Andre Neverson |
For six days this month, the FBI and the U.S. Marshals Service joined local enforcement in the desperate search for cop-turned-killer Christopher Dorner. The biggest manhunt Los Angeles has ever seen is now over, but there is no shortage of suspects in cold-blooded murders commanding the attention of federal agents.
The worst of them have been given spots on two lists: the FBI's Ten Most Wanted Fugitives and the Marshals Service's' top 15 fugitives. The rosters are a catalog of atrocities: a mother and two children with their throats slit, a little girl kidnapped and strangled, an armored-car guard ambushed after a pickup.
"It's a full-court press with these people," said Lenny DePaul, a U.S. Marshals commander who heads one of the agency's seven regional task forces devoted to capturing violent fugitives.
"There's funding, there's resources, there's travel -- no boundaries when it comes to a top 15 case."
The FBI's most-wanted each has at least one agent in a field office assigned to each case, bolstered by a special unit at headquarters in Washington which can "bring all the tools out of the toolboxes," said Jayne Challman, chief of the Violent Crimes Threat Section.
The suspects are on the two lists because the crimes are heinous, but also because the feds think extra attention and publicity will help catch them.
"I could name a thousand cases that could be on the top 15," said DePaul, who noted that the only way to get off the Marshals' list is in handcuffs or a coffin.
Since the FBI list was established in 1950, 497 fugitives have earned the dubious distinction, and all but 30 of them have been caught. The longest anyone has lingered is 28 years -- Victor Manuel Gerena, who is still wanted for a terrifying bank robbery in 1983.
DePaul said every lead on a top 15 case is followed up, quickly and exhaustively. Though many turn out to be dead ends, the marshals keep looking for the one that will let them cross another name off the list.

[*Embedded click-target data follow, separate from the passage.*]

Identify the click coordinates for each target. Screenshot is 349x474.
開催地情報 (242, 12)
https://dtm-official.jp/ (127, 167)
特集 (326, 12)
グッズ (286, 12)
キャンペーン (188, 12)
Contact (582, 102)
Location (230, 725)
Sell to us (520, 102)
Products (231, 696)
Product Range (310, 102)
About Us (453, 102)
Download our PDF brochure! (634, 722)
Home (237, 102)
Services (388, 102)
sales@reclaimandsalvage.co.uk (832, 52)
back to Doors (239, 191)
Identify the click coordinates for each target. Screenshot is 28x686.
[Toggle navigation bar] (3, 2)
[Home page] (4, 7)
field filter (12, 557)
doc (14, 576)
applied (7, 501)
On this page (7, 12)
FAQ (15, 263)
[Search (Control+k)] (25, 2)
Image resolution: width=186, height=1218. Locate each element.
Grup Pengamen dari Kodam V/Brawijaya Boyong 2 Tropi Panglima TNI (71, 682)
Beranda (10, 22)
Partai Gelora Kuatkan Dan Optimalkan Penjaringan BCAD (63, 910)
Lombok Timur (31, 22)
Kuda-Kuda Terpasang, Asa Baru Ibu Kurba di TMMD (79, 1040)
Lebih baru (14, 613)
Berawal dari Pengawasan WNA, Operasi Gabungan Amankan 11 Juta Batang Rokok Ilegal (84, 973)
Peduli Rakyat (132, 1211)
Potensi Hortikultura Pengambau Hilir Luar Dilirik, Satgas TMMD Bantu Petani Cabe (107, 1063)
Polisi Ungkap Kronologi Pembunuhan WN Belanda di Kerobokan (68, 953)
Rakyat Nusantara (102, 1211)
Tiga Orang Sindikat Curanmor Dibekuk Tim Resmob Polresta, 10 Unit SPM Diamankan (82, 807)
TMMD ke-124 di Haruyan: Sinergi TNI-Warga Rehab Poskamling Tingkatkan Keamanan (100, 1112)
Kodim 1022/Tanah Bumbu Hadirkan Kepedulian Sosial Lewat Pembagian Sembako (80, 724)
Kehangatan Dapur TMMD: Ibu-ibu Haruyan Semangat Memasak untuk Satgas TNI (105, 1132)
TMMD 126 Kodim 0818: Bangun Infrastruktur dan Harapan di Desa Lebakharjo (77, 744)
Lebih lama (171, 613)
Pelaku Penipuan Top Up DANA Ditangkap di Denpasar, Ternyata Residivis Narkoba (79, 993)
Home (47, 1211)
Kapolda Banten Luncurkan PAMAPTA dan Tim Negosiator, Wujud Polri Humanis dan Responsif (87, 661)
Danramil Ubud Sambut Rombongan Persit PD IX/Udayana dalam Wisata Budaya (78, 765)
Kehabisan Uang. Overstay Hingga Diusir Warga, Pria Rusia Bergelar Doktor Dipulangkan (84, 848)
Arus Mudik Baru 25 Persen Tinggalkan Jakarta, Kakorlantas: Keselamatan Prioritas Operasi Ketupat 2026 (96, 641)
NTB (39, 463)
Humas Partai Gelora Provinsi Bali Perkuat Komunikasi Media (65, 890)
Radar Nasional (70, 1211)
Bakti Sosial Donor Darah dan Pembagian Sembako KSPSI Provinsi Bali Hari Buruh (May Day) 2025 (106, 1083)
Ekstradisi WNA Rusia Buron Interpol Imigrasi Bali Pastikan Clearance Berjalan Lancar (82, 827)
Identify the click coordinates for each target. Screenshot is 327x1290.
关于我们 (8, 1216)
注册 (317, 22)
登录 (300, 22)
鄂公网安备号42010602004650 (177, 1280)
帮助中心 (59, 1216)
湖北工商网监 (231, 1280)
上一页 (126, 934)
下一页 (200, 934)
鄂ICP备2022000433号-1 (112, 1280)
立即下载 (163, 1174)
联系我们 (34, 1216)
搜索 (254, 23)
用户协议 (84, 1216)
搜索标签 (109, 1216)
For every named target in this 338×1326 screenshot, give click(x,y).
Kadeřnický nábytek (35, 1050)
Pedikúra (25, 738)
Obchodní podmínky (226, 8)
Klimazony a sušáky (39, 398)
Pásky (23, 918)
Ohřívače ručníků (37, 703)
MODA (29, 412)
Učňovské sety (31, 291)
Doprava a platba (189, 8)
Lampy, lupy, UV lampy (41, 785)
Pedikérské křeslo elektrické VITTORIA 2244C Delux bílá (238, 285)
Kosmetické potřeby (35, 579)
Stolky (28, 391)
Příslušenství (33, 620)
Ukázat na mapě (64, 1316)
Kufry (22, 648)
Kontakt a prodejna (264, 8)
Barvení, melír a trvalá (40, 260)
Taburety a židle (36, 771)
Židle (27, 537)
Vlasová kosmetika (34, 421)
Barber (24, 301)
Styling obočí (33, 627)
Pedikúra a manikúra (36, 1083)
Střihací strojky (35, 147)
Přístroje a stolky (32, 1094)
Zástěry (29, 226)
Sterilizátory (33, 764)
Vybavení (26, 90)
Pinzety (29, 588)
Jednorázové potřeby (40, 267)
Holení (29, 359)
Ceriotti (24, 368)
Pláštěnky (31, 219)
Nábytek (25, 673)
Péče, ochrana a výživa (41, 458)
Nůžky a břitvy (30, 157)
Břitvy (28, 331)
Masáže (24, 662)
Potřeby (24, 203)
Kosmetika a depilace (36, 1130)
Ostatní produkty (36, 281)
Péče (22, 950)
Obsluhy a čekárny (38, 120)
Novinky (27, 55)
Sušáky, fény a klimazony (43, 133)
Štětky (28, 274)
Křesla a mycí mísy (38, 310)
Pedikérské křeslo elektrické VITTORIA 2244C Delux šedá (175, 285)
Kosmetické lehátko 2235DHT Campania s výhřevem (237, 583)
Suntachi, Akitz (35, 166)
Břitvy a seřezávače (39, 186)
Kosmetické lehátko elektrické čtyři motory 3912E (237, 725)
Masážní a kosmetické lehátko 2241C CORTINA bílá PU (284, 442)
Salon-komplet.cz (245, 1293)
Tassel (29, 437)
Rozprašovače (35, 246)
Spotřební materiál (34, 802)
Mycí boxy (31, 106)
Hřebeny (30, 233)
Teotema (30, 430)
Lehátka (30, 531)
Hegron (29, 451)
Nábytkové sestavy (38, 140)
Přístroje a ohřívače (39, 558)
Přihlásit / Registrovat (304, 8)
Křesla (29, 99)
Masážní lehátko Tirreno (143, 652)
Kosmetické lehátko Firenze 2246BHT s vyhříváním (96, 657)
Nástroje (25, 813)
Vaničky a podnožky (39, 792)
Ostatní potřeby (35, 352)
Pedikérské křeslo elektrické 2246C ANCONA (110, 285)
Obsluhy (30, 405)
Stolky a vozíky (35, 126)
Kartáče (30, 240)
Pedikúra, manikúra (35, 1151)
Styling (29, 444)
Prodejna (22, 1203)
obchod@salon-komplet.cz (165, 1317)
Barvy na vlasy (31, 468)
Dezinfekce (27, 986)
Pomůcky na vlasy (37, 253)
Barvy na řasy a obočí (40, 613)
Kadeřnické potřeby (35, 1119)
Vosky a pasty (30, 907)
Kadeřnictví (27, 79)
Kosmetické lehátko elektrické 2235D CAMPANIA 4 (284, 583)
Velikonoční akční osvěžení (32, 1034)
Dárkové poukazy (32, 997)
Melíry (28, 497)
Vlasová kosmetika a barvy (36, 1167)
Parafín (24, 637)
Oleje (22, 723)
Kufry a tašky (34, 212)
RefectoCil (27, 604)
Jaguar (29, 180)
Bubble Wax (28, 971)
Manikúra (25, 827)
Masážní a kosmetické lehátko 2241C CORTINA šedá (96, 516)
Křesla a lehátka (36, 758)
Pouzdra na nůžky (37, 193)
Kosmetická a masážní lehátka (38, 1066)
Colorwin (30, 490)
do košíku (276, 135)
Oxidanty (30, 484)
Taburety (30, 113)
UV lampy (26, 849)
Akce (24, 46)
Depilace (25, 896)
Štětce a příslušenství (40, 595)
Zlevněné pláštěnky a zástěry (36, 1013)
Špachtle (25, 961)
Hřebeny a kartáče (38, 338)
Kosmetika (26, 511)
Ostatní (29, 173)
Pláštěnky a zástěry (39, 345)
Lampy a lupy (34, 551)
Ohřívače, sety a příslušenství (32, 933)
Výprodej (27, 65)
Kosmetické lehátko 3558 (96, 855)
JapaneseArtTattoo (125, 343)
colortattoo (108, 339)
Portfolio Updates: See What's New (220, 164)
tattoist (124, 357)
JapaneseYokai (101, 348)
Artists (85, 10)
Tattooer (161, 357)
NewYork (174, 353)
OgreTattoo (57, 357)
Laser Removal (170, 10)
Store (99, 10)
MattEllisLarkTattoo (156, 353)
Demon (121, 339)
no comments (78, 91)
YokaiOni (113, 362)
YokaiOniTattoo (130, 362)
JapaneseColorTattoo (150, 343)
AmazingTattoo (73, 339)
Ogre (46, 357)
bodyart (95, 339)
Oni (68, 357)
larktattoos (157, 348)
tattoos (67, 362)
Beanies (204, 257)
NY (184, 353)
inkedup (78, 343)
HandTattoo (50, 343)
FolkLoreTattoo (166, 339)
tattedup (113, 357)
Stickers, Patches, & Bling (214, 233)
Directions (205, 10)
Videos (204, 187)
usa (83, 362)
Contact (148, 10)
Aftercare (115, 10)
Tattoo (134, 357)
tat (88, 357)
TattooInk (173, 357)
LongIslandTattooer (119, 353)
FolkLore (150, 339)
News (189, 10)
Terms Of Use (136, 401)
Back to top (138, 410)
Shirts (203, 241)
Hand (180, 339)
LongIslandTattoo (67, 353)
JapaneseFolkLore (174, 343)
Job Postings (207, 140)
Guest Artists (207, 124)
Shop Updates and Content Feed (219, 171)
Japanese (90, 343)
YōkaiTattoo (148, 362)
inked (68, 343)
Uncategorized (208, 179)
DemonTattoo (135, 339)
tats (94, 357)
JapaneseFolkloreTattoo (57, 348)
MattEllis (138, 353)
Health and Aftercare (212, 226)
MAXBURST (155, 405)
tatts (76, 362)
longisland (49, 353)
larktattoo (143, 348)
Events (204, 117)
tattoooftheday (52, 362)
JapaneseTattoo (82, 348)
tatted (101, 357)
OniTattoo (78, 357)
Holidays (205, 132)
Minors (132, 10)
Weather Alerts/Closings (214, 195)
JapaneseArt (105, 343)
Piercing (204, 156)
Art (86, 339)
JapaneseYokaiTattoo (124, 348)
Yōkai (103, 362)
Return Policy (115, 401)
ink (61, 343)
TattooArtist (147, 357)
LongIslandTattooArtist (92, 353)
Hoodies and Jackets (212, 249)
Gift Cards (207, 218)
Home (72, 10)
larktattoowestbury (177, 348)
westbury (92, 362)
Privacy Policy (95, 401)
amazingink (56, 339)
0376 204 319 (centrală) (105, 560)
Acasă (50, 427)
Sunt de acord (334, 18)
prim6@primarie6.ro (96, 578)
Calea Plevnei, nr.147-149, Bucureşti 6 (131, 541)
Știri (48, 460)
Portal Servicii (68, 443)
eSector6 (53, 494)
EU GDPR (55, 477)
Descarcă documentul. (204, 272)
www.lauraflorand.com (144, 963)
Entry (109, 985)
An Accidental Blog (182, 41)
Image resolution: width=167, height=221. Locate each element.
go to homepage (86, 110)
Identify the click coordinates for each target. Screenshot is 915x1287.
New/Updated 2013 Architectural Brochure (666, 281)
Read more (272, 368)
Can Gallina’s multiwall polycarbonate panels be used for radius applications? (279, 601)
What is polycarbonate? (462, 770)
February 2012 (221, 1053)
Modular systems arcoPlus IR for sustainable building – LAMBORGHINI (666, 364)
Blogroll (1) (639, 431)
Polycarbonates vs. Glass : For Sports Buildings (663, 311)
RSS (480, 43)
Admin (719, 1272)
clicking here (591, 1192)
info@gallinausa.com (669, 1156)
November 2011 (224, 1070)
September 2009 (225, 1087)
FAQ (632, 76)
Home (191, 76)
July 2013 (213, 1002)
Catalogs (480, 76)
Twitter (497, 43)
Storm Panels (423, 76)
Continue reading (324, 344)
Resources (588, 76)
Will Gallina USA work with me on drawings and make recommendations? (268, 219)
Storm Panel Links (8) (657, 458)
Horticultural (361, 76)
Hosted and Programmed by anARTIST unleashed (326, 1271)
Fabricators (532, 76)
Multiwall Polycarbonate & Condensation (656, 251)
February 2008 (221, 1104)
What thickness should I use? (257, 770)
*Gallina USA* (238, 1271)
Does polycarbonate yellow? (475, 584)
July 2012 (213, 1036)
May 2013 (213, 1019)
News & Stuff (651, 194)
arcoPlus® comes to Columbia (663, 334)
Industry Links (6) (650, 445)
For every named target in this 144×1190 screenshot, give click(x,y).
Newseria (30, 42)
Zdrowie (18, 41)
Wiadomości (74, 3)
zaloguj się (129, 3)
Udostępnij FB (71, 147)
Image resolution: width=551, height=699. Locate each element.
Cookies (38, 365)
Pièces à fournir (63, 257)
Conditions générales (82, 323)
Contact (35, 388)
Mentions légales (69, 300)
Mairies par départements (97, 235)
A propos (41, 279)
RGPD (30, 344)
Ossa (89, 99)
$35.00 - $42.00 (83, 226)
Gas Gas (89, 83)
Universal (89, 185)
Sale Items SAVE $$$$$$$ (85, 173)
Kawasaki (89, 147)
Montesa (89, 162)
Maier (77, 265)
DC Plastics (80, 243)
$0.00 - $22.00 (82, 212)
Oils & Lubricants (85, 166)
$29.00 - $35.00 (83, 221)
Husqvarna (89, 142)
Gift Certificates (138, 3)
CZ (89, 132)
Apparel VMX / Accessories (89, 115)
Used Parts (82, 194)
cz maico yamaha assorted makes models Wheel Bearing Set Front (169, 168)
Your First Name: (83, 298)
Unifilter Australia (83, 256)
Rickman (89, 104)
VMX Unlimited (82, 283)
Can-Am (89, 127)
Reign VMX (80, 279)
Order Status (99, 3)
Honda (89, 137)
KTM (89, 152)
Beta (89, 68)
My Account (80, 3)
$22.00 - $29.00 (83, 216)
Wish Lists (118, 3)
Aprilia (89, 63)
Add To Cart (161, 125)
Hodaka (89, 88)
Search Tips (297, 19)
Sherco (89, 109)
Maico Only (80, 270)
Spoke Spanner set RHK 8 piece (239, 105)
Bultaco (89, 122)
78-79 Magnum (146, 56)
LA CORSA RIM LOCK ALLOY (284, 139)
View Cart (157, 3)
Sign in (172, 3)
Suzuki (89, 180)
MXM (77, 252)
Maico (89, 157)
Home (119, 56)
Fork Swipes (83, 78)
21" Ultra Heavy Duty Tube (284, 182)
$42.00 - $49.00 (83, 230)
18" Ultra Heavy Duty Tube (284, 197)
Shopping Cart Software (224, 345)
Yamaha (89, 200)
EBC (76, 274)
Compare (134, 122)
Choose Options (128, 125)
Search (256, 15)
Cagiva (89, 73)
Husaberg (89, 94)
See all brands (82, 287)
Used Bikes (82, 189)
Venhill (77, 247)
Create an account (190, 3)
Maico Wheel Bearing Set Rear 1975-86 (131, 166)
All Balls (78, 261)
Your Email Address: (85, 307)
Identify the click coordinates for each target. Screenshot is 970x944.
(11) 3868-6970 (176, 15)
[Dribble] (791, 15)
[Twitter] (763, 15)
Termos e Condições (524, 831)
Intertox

"They make mistakes," he said of the suspects. "Their resources run out, they communicate with someone, they slip up. Their luck runs out."
Here are some of the accused killers on the FBI and Marshals' list whose luck hasn't run out -- yet:
Andrew Neverson: He's a ladies' man with the "gift of gab" -- and a hair-trigger temper, investigators say. Neverson, 48, is wanted for the back-to-back murders of his sister and ex-girlfriend and has eluded capture for more than a decade.
Born in Trinidad, he moved to Brooklyn, N.Y., as a teenager, but was deported in 2000 after serving five years for shooting a girlfriend's uncle five times. His family helped him sneak back into the U.S. months later with a bogus passport -- a fatal mistake, according to the marshals.
In 2002, Neverson allegedly killed his sister, Patricia Neverson, 39, with a gunshot to the head after an argument over money. Three days later, police found the body of Neverson's girlfriend, Donna Davis, 34, in a vacant lot. Police believe she was kidnapped and shot dead after breaking up with him.
The muscular 6-foot-2 suspect vanished for four months, then turned up with a gun, demanding to see his 2-year-old daughter, the feds say. By the time the cops found out, he was in the wind again. U.S. marshals, who put him on the most-wanted list in 2004, suspect he may have returned to Trinidad and could be supporting himself as a bouncer or by buying and selling cars.
Meanwhile, his New York relatives live in fear.
"I can never totally be safe," Akim Neverson, his nephew, told the New York Post in 2010. "When I'm walking, and it's dark or I'm in a crowd of people, I have to keep an extra eye out. I can't really ever be comfortable knowing he's out there."